Firefighters discovered the body of Mary Ellen Ryder, 56, a professor of English and linguistics who had been scheduled to teach her first class of the semester Tuesday.

Forensic tests on the remains have not been completed, and the cause of death has not been determined, Ada County Coroner Erwin Sonnenberg said.

The cause of the fire remains under investigation. It was reported around 7 p.m. Monday in a vacant field of sagebrush and dry grasses and quickly spread to a nearby ridge, where it roared up to the line of homes.

The blaze was brought under control early Tuesday. Police spokeswoman Lynn Hightower said 17 officers and at least one firefighter were treated at hospitals for smoke inhalation and other injuries.

Meanwhile, a firefighting plane battling one of many lightning-caused fires in northwestern Colorado crashed Wednesday, injuring the pilot.

The single-engine air tanker crashed about 170 miles northwest of Denver near the town of Meeker.

Bureau of Land Management spokesman David Boyd said the pilot, who was not identified, was conscious and able to move. He was flown by helicopter to a hospital in Grand Junction.
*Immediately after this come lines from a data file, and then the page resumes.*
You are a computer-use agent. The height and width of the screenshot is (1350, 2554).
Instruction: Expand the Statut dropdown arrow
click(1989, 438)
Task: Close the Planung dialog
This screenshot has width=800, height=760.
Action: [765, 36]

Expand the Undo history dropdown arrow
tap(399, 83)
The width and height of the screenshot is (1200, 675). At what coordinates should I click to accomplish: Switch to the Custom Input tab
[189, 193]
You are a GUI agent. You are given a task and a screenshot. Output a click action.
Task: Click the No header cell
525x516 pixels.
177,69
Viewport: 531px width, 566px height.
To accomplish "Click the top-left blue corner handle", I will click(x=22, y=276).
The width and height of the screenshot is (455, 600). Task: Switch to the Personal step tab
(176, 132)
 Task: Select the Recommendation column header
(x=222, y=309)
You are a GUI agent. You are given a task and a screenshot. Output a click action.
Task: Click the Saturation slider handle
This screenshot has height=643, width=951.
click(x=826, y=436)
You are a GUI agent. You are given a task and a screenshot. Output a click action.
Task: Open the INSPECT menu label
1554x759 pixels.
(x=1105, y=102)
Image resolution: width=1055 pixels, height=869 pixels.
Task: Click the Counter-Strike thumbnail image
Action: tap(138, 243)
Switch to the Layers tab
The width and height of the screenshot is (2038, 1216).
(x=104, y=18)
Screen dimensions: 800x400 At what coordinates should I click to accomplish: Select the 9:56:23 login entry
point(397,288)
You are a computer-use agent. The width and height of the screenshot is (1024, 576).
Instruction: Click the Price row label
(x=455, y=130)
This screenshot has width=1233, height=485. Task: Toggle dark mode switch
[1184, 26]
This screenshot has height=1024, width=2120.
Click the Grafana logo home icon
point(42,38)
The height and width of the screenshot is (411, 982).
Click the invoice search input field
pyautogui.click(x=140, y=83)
The cause of the crash was under investigation, Boyd said.

In Southern California, a brush fire next to Malibu Creek State Park burned at least 80 acres Tuesday, sending plumes of smoke wafting over the 101 Freeway.

Some residents voluntarily evacuated homes near Calabasas and Agoura Hills, about 35 miles west of Los Angeles, before the fire was contained by about 250 firefighters and six water-dropping helicopters.

In Wyoming, a fire that has charred nearly 87 square miles between Cody and Yellowstone National Park since July 26 forced the evacuation of a guest ranch. The fire was burning about a half-mile from the Elephant Head Lodge on Tuesday, and fire crews were on hand to protect the buildings.